++++ Recorded information

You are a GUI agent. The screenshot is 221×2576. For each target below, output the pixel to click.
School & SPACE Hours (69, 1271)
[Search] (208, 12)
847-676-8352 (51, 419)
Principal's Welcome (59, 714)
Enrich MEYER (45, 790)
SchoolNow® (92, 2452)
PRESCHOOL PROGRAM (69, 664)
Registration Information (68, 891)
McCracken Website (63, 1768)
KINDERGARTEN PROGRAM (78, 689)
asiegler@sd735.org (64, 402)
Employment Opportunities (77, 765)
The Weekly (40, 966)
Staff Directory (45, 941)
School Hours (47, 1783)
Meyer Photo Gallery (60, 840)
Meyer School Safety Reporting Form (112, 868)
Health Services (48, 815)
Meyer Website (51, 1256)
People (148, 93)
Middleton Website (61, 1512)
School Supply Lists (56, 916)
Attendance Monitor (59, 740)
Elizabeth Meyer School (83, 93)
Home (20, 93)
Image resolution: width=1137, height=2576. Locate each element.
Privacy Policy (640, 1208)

++++++++
++++ Recorded information

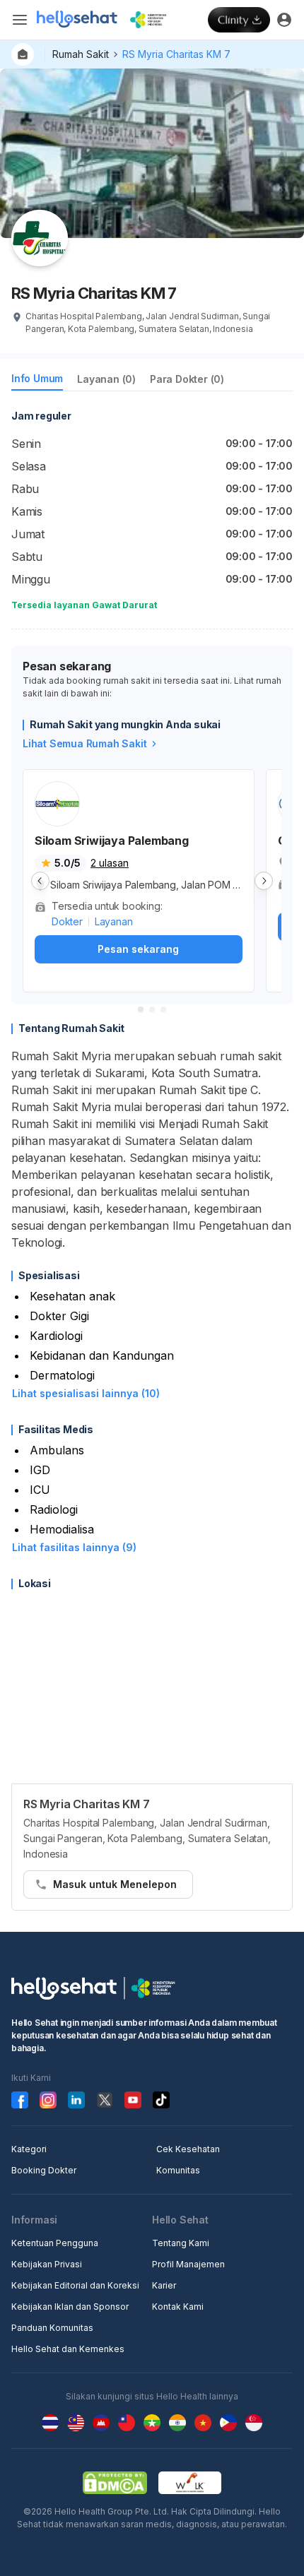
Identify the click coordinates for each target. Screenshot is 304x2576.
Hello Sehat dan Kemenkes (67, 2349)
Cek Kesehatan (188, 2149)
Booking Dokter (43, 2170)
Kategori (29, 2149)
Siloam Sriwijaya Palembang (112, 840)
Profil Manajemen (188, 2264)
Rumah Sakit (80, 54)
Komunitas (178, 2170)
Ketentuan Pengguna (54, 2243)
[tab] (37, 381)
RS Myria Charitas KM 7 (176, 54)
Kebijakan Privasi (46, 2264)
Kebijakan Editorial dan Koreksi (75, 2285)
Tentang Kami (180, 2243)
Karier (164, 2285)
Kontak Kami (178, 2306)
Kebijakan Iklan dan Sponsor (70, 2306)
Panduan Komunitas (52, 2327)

++++++++
++++ Recorded information

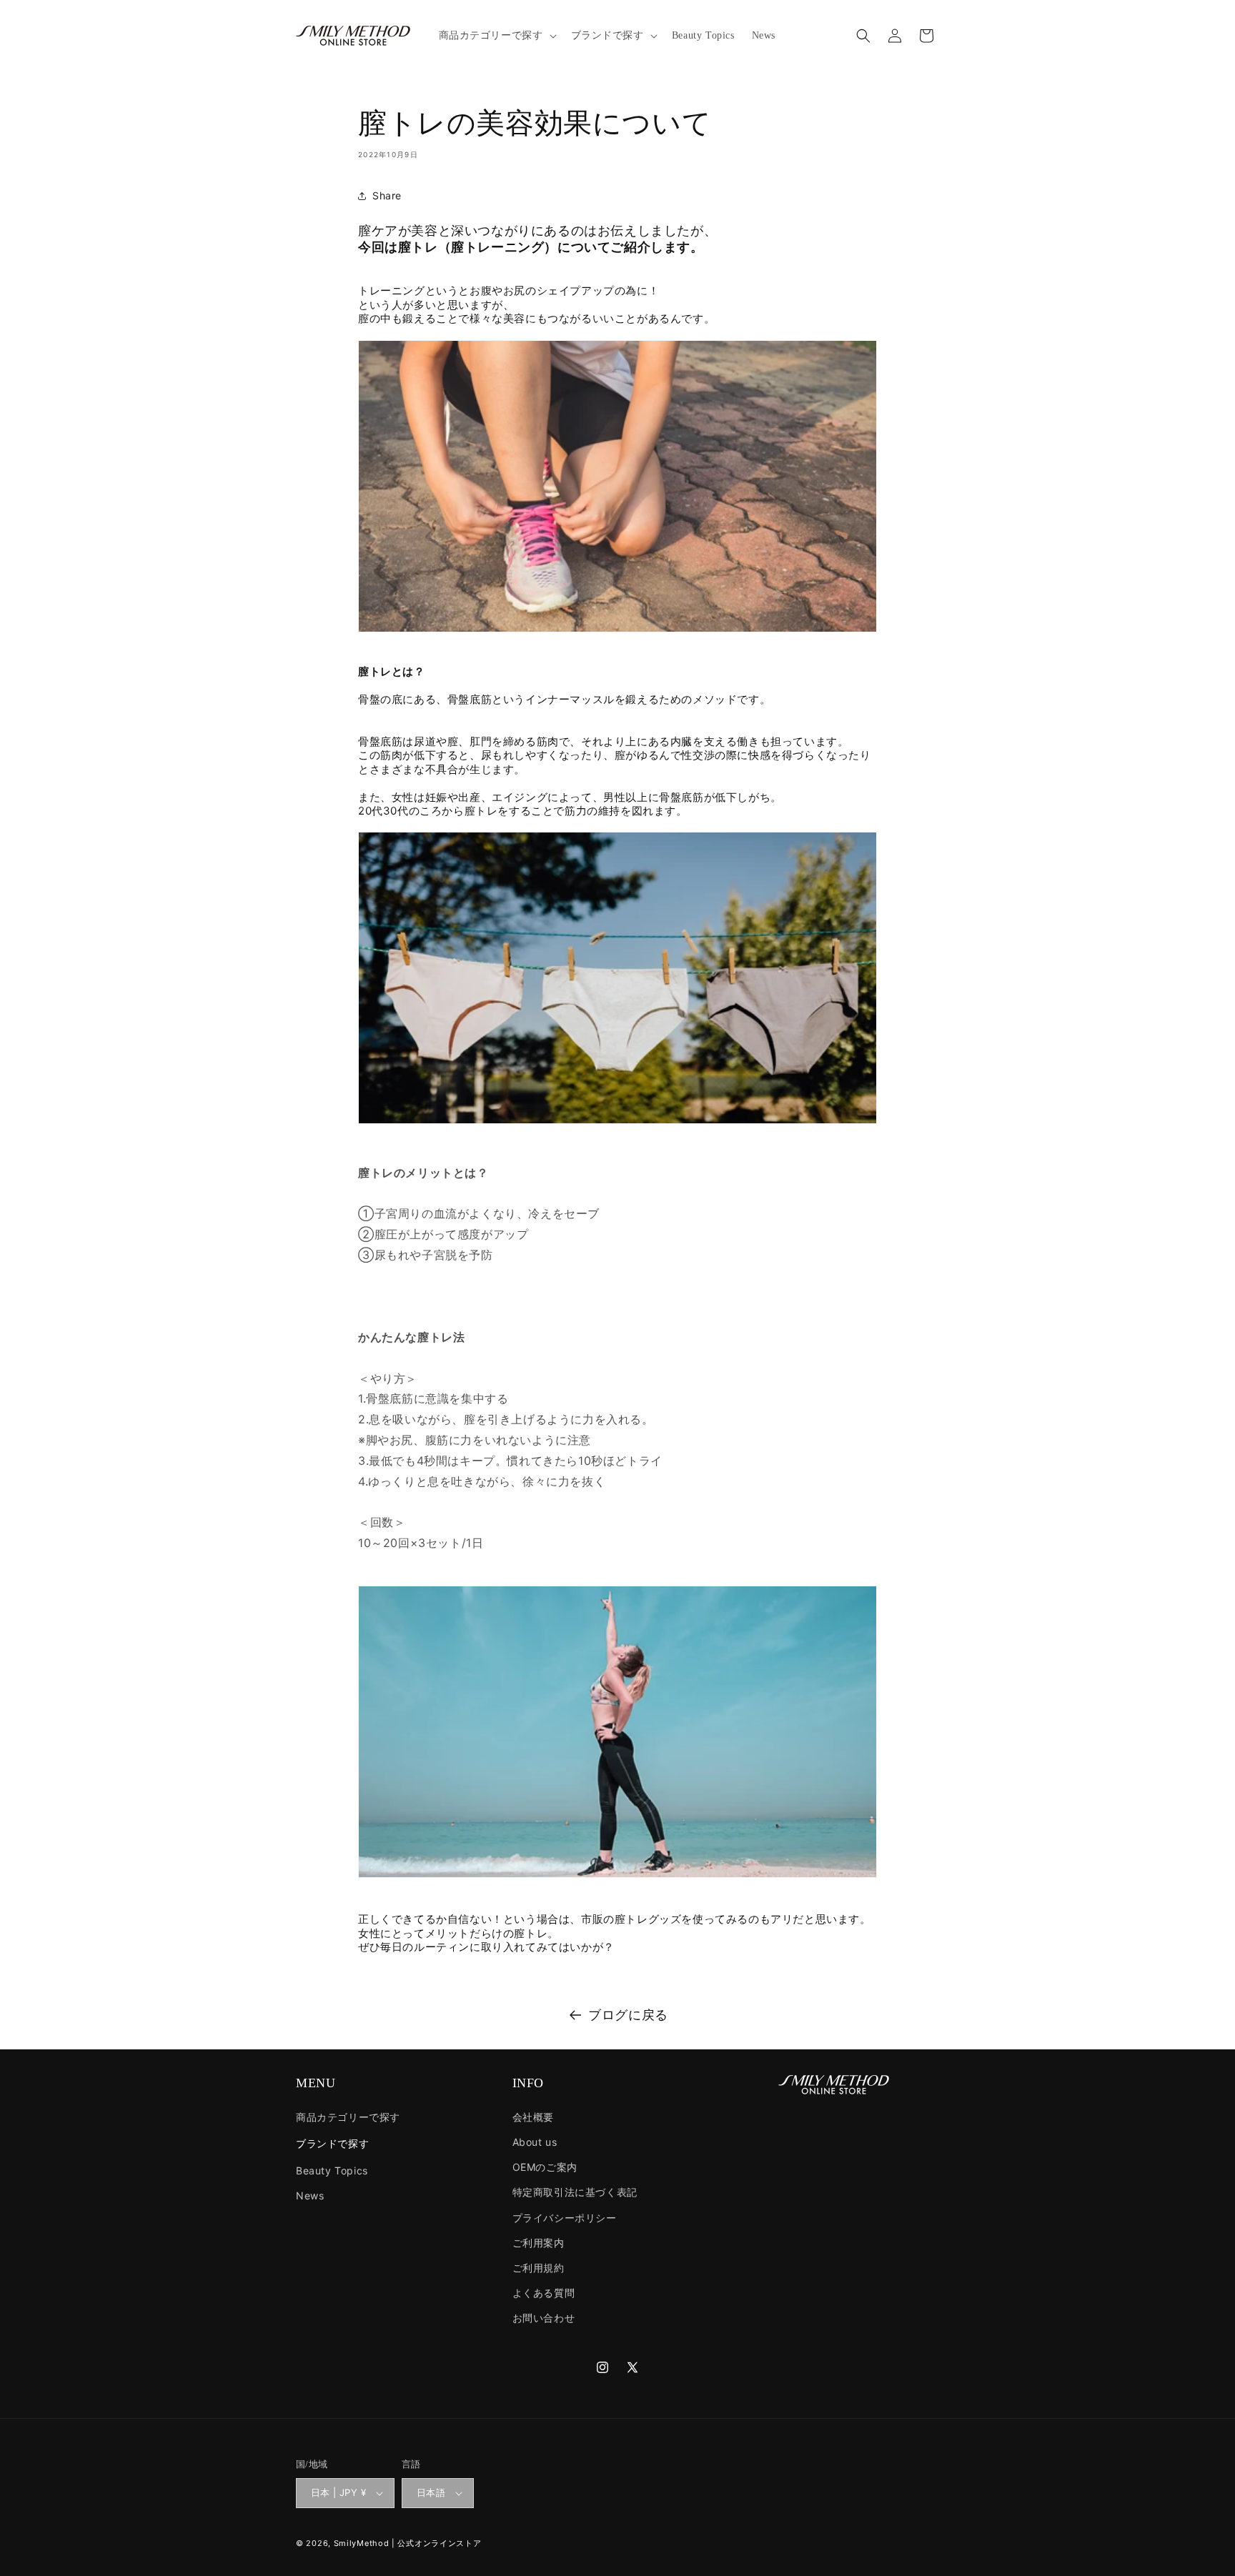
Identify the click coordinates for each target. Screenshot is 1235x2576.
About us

++++++++

**Activity**
Repeat exactly the lines above from the one with "Hello Sehat dan Kemenkes (67, 2349)" up to and including the one with "Kebijakan Editorial dan Koreksi (75, 2285)". No other line belongs in the reply.

**Solution to the problem**
Hello Sehat dan Kemenkes (67, 2349)
Cek Kesehatan (188, 2149)
Booking Dokter (43, 2170)
Kategori (29, 2149)
Siloam Sriwijaya Palembang (112, 840)
Profil Manajemen (188, 2264)
Rumah Sakit (80, 54)
Komunitas (178, 2170)
Ketentuan Pengguna (54, 2243)
[tab] (37, 381)
RS Myria Charitas KM 7 (176, 54)
Kebijakan Privasi (46, 2264)
Kebijakan Editorial dan Koreksi (75, 2285)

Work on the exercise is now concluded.